▶ Your task: Pick out and copy every line below that contains the word "Switch". Count a line only if its capitalization matches.

▶ Supplied records:
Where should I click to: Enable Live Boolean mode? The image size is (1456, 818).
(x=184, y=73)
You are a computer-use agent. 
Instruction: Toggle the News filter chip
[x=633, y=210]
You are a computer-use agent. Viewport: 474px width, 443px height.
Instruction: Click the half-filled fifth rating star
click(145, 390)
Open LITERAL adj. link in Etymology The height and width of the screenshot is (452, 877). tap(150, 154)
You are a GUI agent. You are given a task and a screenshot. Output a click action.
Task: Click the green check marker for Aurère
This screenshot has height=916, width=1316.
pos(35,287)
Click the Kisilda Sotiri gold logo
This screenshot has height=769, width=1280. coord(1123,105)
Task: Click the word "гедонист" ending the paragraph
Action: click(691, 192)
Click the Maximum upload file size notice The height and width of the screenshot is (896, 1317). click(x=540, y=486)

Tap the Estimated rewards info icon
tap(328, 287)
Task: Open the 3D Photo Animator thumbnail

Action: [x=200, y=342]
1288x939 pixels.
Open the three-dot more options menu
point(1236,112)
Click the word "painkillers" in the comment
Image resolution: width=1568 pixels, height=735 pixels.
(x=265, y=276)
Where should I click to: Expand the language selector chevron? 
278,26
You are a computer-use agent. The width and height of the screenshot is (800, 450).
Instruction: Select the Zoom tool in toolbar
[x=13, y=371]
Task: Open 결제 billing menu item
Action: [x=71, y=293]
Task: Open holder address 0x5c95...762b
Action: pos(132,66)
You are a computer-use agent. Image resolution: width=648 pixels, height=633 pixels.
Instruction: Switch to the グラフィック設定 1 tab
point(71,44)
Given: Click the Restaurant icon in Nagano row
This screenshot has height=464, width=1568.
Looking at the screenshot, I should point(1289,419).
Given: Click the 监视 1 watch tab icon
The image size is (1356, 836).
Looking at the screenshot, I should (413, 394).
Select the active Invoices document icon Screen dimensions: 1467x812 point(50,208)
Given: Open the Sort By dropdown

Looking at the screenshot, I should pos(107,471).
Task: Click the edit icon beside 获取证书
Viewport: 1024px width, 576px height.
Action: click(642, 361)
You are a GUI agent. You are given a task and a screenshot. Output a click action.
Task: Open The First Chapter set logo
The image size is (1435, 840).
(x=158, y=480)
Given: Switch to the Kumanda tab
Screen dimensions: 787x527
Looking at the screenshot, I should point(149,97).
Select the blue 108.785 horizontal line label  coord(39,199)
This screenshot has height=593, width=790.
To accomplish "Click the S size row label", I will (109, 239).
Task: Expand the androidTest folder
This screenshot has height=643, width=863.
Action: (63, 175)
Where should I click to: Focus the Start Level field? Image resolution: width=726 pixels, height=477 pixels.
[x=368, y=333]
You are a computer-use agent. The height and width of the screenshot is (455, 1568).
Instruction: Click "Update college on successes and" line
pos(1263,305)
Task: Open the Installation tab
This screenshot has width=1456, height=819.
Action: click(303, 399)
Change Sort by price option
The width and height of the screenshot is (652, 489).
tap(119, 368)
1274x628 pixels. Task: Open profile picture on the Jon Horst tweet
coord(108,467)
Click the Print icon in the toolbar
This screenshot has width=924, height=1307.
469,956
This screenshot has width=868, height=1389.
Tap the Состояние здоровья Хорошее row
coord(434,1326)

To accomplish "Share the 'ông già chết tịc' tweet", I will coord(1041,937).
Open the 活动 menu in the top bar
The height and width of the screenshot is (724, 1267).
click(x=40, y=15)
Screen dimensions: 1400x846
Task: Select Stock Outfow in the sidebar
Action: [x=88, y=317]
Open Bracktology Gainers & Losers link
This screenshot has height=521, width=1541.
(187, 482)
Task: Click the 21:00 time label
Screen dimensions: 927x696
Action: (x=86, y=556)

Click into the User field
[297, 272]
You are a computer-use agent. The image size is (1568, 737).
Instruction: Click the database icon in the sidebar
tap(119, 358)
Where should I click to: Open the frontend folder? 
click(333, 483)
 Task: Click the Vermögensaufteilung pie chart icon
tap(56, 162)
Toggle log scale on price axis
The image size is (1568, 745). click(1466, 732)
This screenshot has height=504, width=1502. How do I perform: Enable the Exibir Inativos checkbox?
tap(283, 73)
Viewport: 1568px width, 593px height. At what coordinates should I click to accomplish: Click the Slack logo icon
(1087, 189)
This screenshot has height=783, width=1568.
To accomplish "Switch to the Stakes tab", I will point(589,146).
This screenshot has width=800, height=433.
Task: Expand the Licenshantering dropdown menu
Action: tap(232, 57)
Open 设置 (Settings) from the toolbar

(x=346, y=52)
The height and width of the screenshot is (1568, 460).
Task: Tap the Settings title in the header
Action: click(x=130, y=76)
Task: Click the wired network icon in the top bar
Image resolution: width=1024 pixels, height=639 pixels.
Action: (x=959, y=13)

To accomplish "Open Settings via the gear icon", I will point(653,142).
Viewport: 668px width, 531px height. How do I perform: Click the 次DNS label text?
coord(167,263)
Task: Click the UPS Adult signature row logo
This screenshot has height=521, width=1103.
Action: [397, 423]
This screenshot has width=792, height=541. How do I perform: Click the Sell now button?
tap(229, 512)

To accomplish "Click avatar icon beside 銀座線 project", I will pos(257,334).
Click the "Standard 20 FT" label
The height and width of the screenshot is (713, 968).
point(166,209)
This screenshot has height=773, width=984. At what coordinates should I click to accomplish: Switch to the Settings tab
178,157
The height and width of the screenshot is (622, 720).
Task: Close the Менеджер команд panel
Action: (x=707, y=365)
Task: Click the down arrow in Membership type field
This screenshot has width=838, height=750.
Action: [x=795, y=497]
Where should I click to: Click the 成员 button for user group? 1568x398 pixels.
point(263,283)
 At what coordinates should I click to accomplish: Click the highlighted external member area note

▶ Output below:
Instruction: Switch to the グラフィック設定 1 tab
Given: Switch to the Kumanda tab
To accomplish "Switch to the Stakes tab", I will point(589,146).
This screenshot has height=773, width=984. At what coordinates should I click to accomplish: Switch to the Settings tab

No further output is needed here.